Where does the word "icon" occur in the material? Copy each line that has it.

[Start of Attachment]

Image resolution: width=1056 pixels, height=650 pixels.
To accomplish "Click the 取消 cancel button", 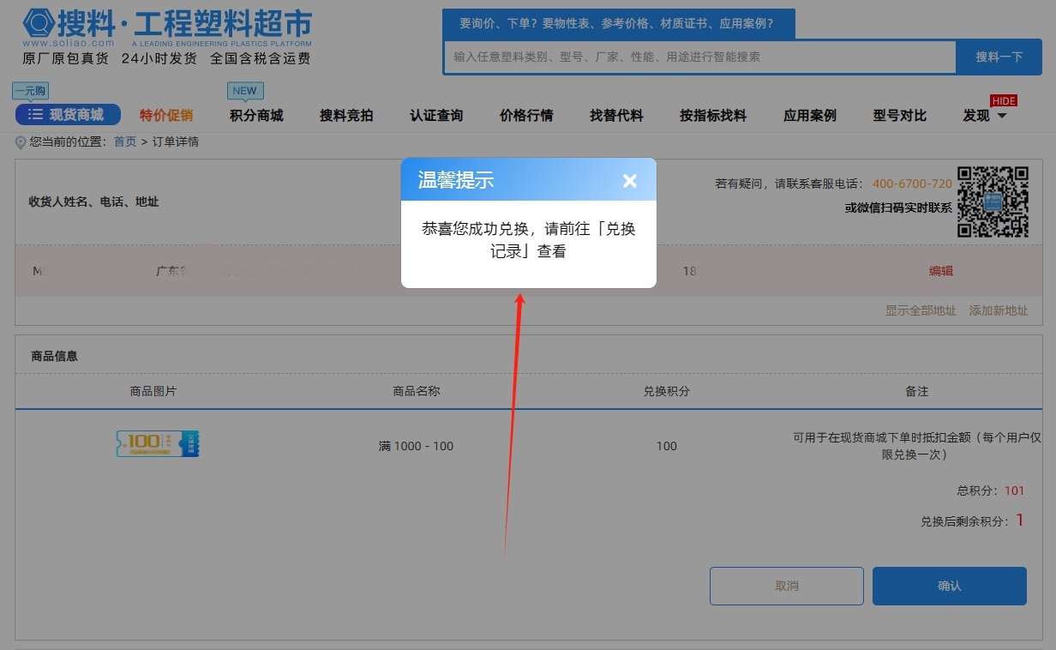I will [x=786, y=586].
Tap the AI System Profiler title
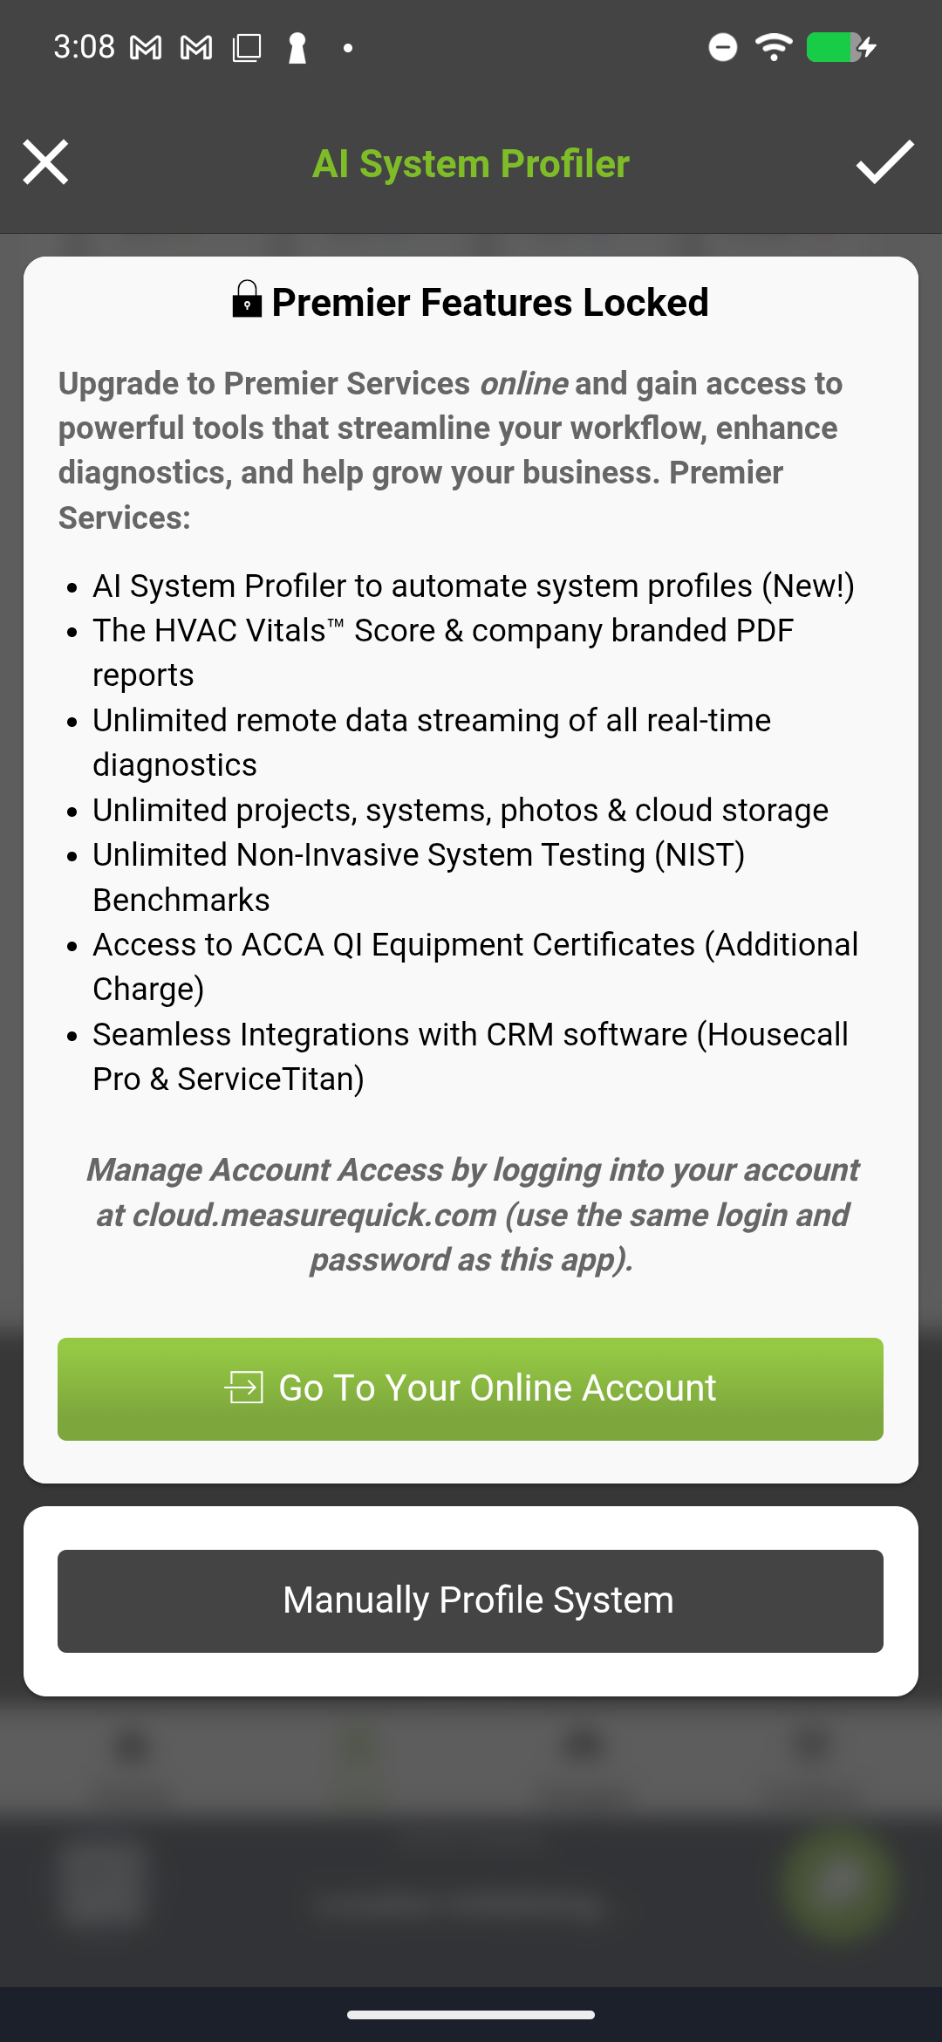 (x=470, y=163)
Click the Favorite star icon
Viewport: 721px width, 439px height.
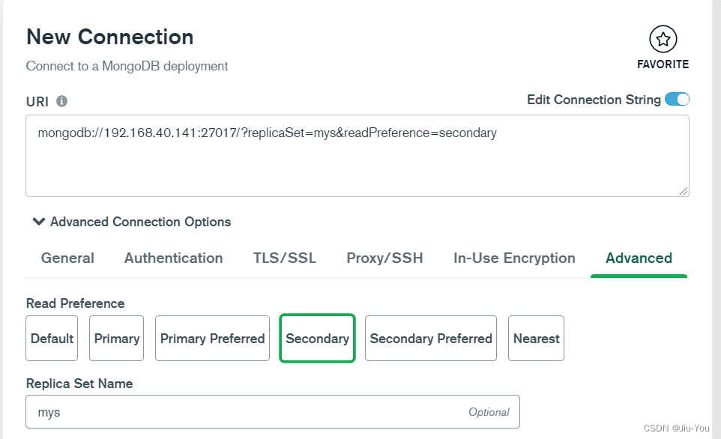tap(663, 39)
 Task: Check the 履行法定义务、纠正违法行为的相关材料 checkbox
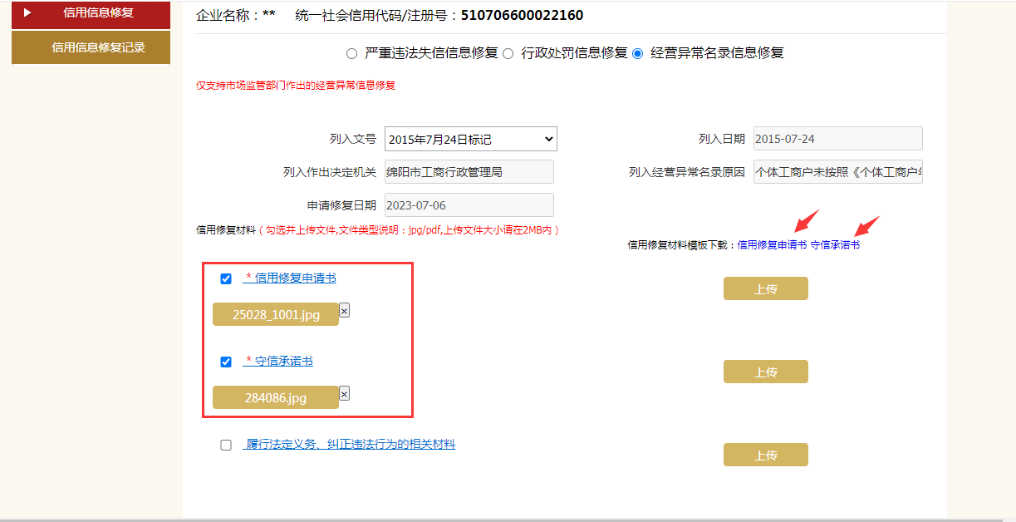pyautogui.click(x=226, y=446)
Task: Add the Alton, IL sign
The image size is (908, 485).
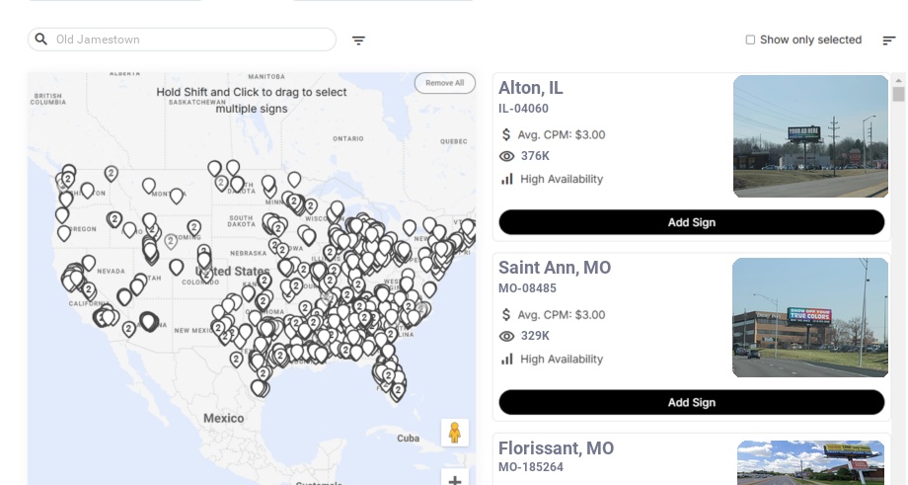Action: [691, 222]
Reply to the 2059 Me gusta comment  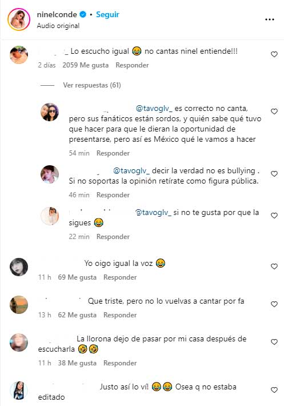pos(132,65)
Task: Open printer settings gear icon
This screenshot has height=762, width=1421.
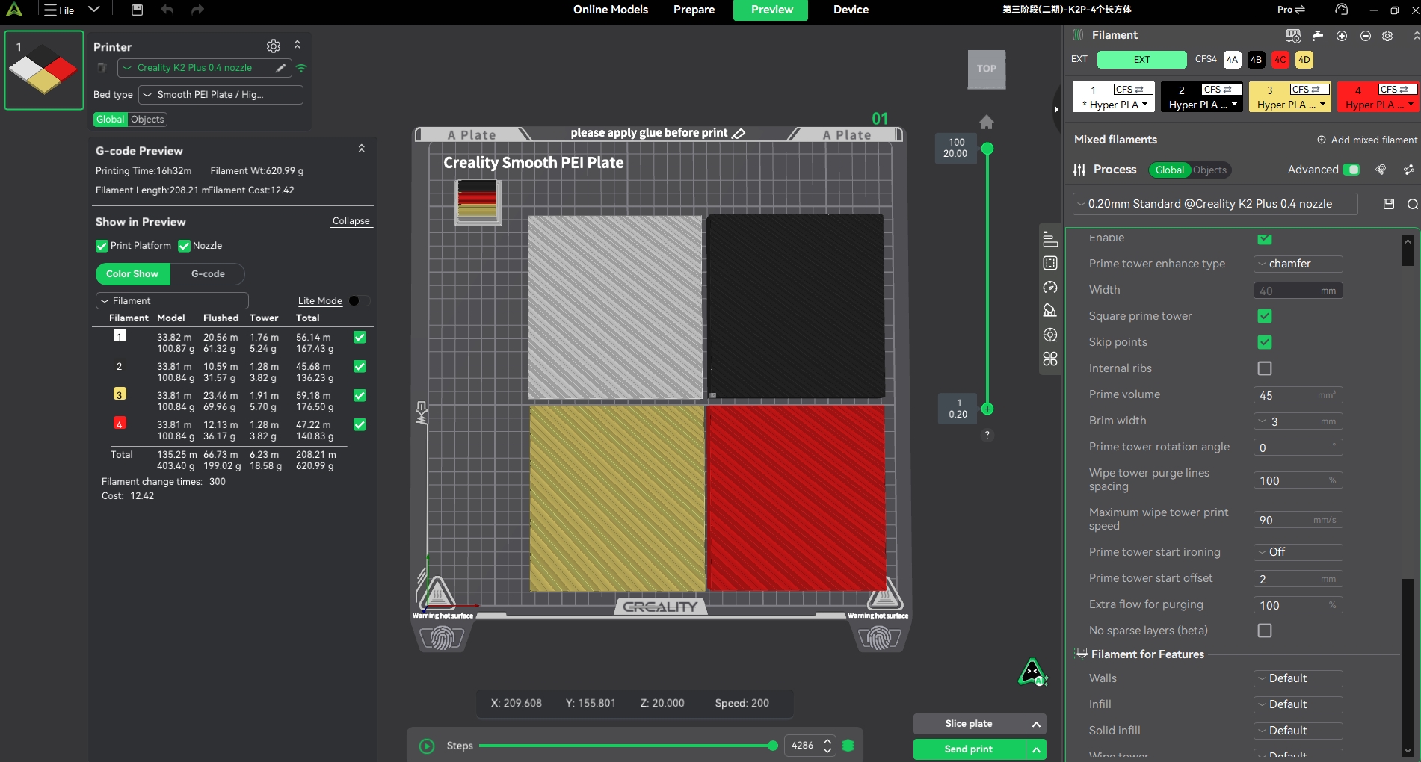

[End of Attachment]

▶ **RESULT BELOW**:
Click the Favorite star icon
Task: Open printer settings gear icon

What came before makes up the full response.